Doctor with ER patient

Caption: Duke physician-scientist Ephraim Tsalik assesses a patient for a respiratory infection.
Credit: Shawn Rocco/Duke Health

Without doubt, antibiotic drugs have saved hundreds of millions of lives from bacterial infections that would have otherwise been fatal. But their inappropriate use has led to the rise of antibiotic-resistant superbugs, which now infect at least 2 million Americans every year and are responsible for thousands of deaths [1]. I’ve just come from the World Economic Forum in Davos, Switzerland, where concerns about antibiotic resistance and overuse was a topic of conversation. In fact, some of the world’s biggest pharmaceutical companies issued a joint declaration at the forum, calling on governments and industry to work together to combat this growing public health threat [2].

Many people who go to the doctor suffering from respiratory symptoms expect to be given a prescription for antibiotics. Not only do such antibiotics often fail to help, they serve to fuel the development of antibiotic-resistant superbugs [3]. That’s because antibiotics are only useful in treating respiratory illnesses caused by bacteria, and have no impact on those caused by viruses (which are frequent in the wintertime). So, I’m pleased to report that a research team, partially supported by NIH, recently made progress toward a simple blood test that analyzes patterns of gene expression to determine if a patient’s respiratory symptoms likely stem from a bacterial infection, viral infection, or no infection at all.
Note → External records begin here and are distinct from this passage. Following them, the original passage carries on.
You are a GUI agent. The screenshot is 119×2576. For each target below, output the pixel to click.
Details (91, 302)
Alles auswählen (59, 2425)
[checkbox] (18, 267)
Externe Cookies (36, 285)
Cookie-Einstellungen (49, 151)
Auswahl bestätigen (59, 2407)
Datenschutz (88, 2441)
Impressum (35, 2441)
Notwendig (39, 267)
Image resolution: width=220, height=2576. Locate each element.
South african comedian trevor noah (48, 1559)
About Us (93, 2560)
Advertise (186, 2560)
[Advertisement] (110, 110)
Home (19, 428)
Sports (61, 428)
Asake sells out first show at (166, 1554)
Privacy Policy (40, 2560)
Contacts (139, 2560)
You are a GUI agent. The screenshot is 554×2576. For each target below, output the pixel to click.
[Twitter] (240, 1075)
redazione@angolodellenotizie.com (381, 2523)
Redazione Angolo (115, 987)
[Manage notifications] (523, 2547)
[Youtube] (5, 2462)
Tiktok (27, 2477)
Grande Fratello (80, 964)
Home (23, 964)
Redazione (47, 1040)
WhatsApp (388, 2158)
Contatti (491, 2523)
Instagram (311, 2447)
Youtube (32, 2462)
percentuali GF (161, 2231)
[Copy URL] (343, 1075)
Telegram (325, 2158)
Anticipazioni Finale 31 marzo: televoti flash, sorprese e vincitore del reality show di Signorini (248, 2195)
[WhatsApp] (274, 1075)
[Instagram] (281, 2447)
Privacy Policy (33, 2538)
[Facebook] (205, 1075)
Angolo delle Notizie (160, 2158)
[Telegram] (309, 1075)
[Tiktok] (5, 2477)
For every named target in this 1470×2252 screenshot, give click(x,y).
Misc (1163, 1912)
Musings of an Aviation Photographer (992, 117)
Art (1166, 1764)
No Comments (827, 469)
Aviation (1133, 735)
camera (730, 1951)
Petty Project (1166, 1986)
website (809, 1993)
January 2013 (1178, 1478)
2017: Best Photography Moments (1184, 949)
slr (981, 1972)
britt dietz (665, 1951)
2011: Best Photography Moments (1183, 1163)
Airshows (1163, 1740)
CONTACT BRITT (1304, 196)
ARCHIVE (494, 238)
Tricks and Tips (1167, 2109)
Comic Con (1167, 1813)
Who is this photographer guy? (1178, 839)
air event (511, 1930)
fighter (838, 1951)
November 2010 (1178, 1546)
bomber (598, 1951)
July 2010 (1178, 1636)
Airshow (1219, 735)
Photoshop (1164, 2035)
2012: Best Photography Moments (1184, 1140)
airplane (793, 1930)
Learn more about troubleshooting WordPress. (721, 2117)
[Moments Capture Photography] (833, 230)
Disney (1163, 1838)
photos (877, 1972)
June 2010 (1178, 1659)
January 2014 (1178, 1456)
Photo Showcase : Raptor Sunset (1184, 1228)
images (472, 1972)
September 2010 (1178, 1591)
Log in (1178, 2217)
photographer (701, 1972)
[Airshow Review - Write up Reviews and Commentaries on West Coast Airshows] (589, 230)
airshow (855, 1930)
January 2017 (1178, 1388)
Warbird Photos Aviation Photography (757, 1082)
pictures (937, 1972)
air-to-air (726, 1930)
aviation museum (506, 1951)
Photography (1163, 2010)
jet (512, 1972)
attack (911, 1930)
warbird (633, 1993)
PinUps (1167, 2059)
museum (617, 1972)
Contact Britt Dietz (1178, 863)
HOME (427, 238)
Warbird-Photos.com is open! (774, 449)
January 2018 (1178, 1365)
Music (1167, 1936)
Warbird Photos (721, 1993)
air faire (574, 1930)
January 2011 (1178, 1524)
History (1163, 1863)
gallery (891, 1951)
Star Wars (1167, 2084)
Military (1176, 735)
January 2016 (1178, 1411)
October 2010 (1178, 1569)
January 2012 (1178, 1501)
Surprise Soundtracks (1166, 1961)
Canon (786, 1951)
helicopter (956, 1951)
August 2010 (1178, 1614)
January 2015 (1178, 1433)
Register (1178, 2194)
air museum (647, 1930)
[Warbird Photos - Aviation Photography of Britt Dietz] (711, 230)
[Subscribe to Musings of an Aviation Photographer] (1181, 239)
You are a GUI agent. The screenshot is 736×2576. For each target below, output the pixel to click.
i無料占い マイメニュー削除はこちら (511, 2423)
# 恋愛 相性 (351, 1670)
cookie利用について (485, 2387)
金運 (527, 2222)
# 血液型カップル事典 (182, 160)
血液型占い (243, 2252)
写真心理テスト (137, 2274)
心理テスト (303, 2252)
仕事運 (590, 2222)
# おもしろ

In contrast to standard tests that look for signs of a specific infectious agent—respiratory syncytial virus (RSV) or the influenza virus, for instance—the new strategy casts a wide net that takes into account changes in the patterns of gene expression in the bloodstream, which differ depending on whether a person is fighting off a bacterial or a viral infection. As reported in Science Translational Medicine [4], Geoffrey Ginsburg, Christopher Woods, and Ephraim Tsalik of Duke University’s Center for Applied Genomics and Precision Medicine, Durham, NC, and their colleagues collected blood samples from 273 people who came to the emergency room (ER) with signs of acute respiratory illness. Standard diagnostic tests showed that 70 patients arrived in the ER with bacterial infections and 115 were battling viruses. Another 88 patients had no signs of infection, with symptoms traced instead to other health conditions.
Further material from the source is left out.